A esta pareja que muestra hacia afuera un halo de perfección que cualquier haz de luz un poco más clara que la normal dejaría al descubierto la anestesia en la que se encuentran y, a la postre, la falacia que es su vida.
Pero el texto no termina por profundizar tampoco en esta variable de los personajes y empieza a derivar en un intento de radiografiar a la clase alta, pero se queda en eso, en intento, incluyendo, casi sin justificar, una ola de secretos y mentiras en esa familia.
Ahí es donde el filme se transforma en inocuo, algo así como el que mucho abarca poco aprieta. Aparece un cuarto personaje, Gerard (Richard Berry), un medico, amigo de la familia desde siempre, con el que Paúl compite, tal cual un duelo en un western, pero jugando al tenis.
Posiblemente lo mejor de la realización se encuentre en lo tiempos narrativos y no en el discurrir del relato, ya que nunca termina por definir el género y nada es demasiado profundizado.

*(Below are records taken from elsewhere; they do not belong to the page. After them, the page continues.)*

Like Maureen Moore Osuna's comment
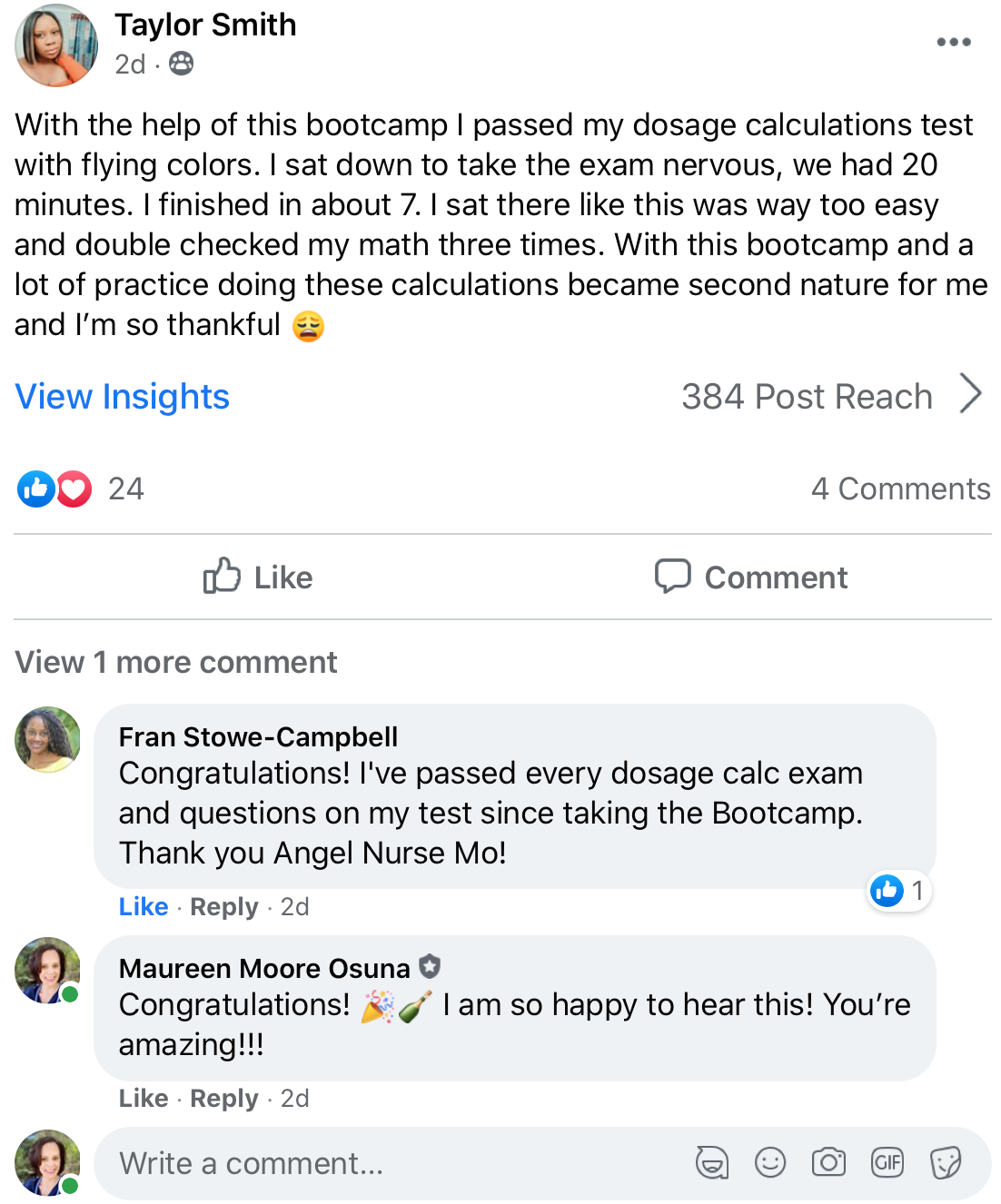The width and height of the screenshot is (1001, 1204). tap(144, 1098)
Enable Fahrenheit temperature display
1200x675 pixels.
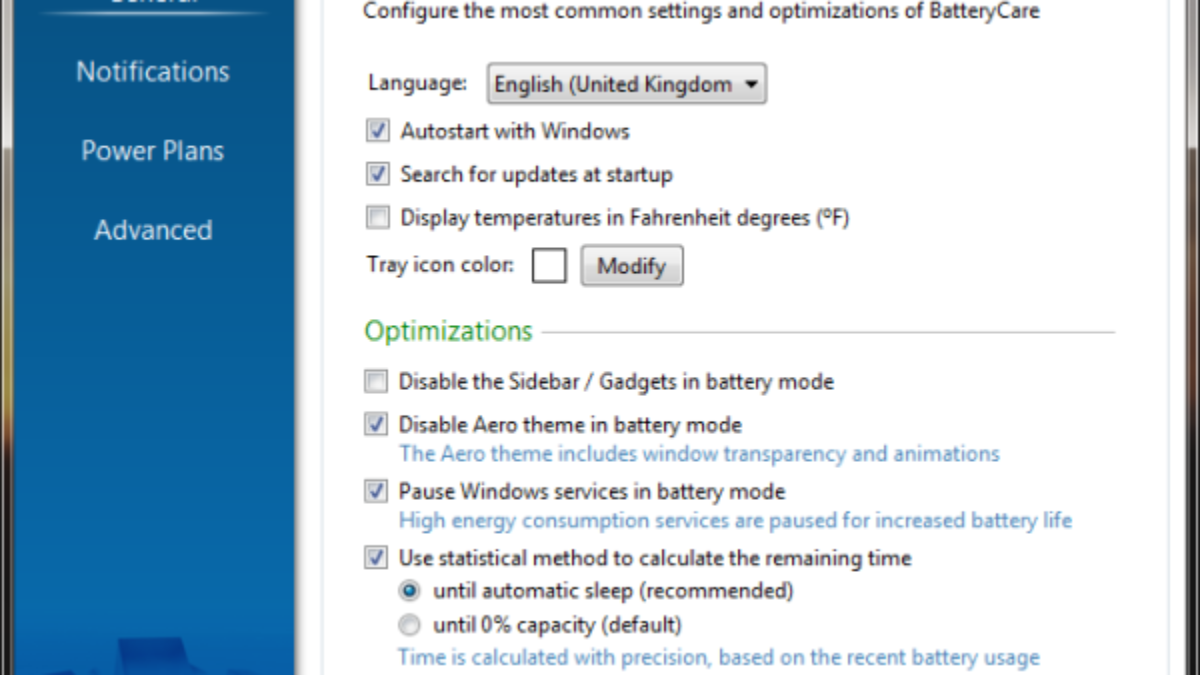(378, 217)
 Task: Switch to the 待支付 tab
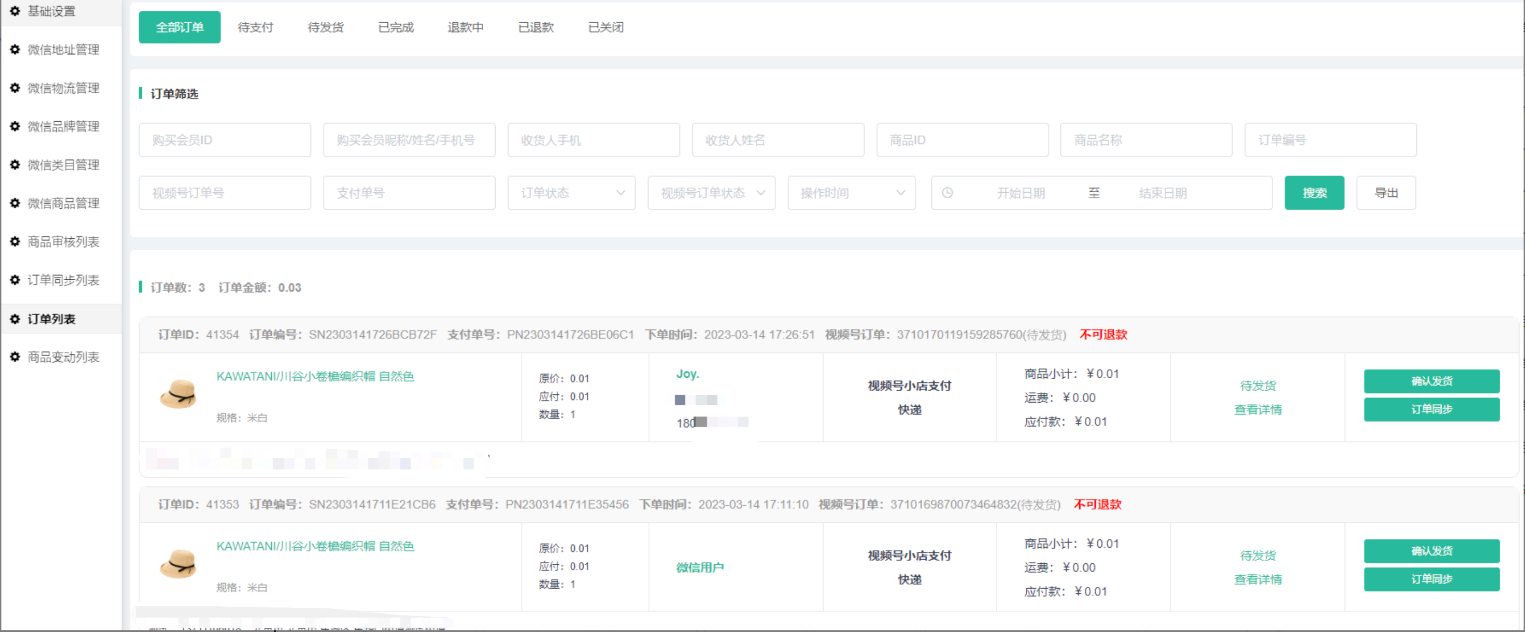tap(255, 28)
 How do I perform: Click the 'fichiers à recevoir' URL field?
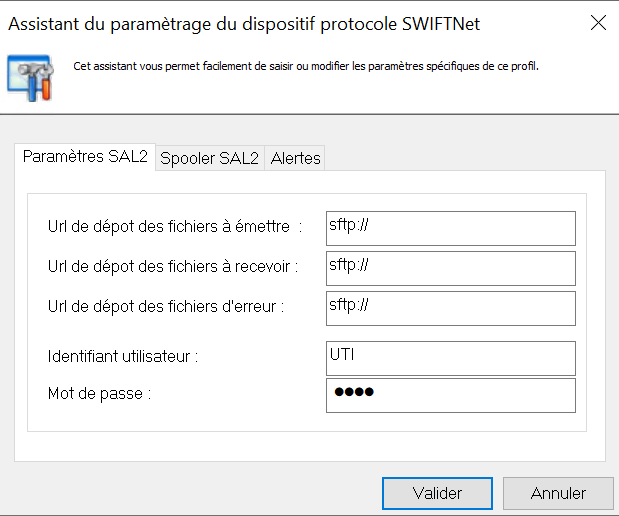click(x=450, y=268)
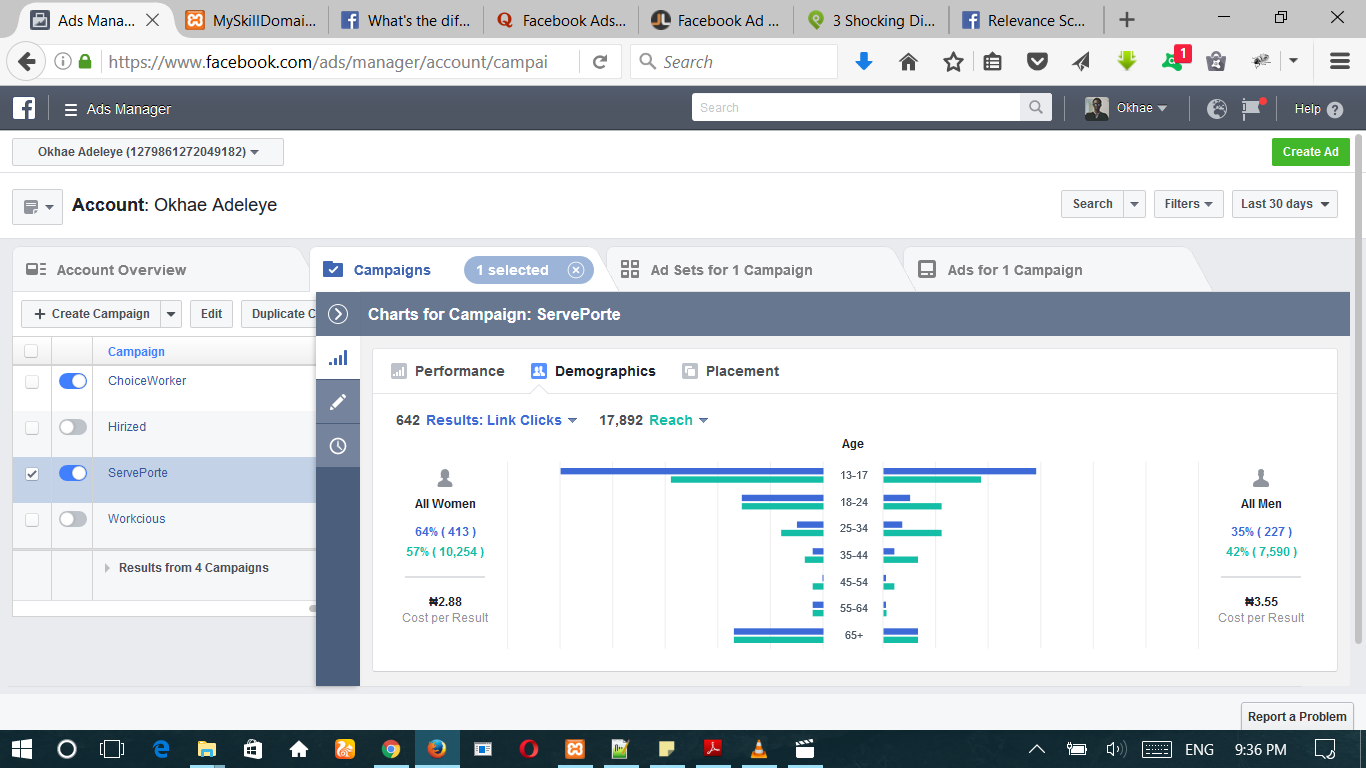
Task: Open Firefox in the Windows taskbar
Action: click(436, 749)
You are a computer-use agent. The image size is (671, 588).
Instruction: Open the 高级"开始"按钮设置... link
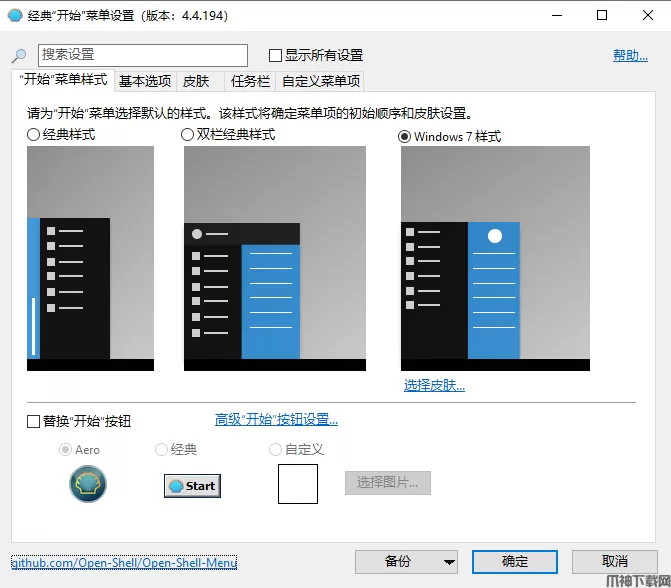[276, 420]
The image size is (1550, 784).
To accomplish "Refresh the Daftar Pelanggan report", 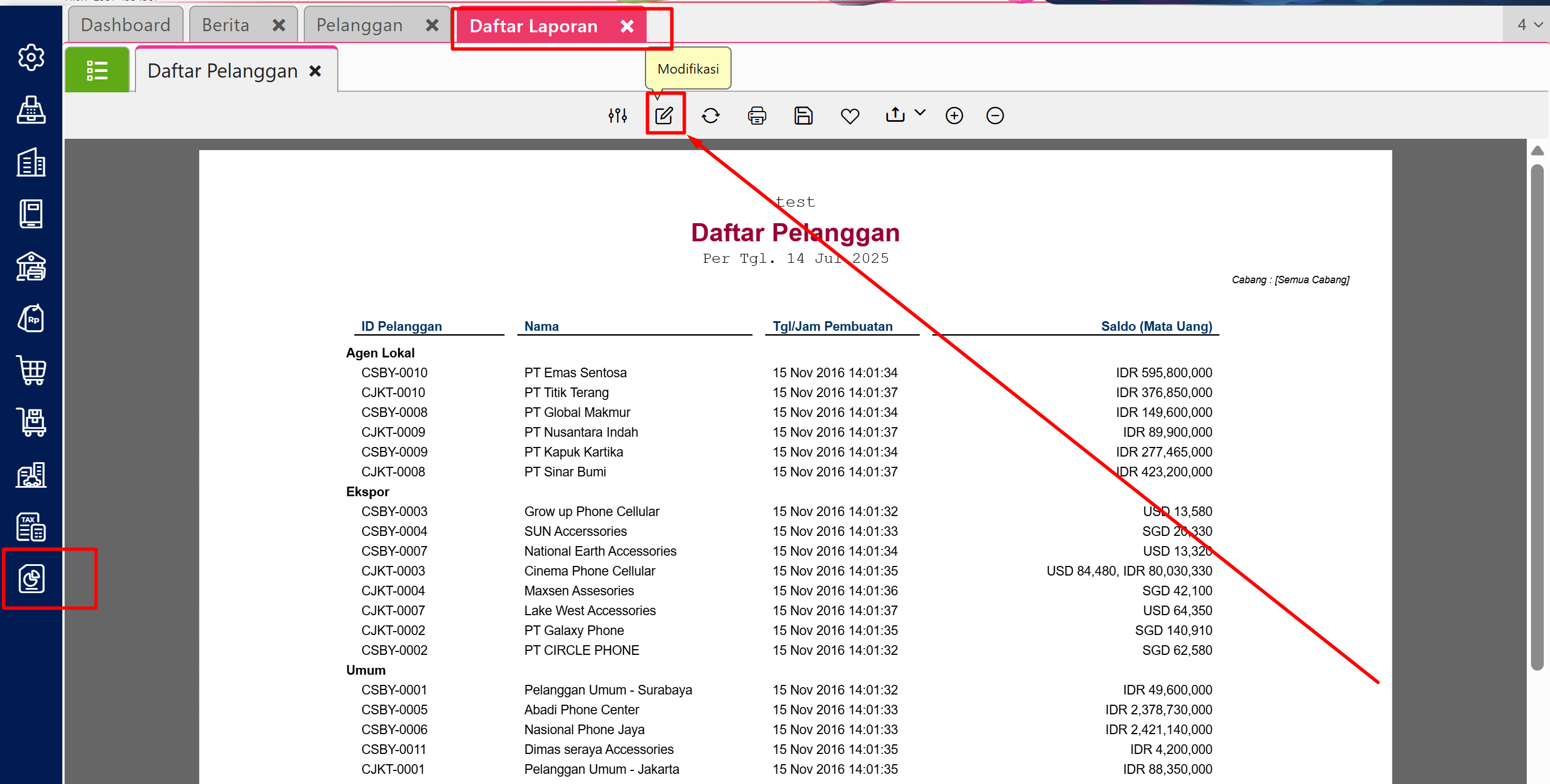I will pos(711,116).
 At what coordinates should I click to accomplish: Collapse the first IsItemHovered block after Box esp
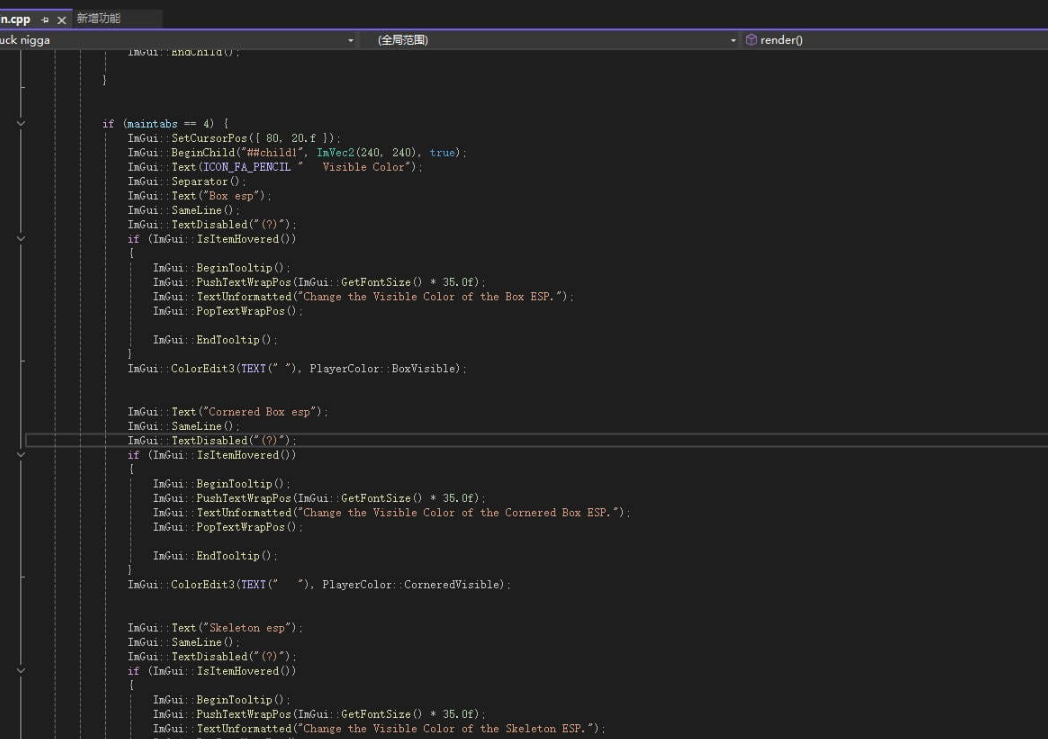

Claro que un lugar de mucha importancia lo ocupa la puesta en escena, con encuadres minuciosamente aplicados, un vestuario que denota, exclama, elementos de lo relatado (presten atención a la indumentaria de los personajes cuando juegan al tenis, sobre todo al uso de los colores). Como asimismo el diseño de sonido y la banda sonora, utilizada por momentos de manera empática y en otros como anticipando el desarrollo, y no es casual la inclusión de la ópera como registro auditivo.
Todo esto proporciona el espacio ideal, el sostén perfecto para que se desarrolle un increíble duelo actoral entre Kristin Scott Thomas y Daniel Auteil, lo más sobresaliente de ésta producción.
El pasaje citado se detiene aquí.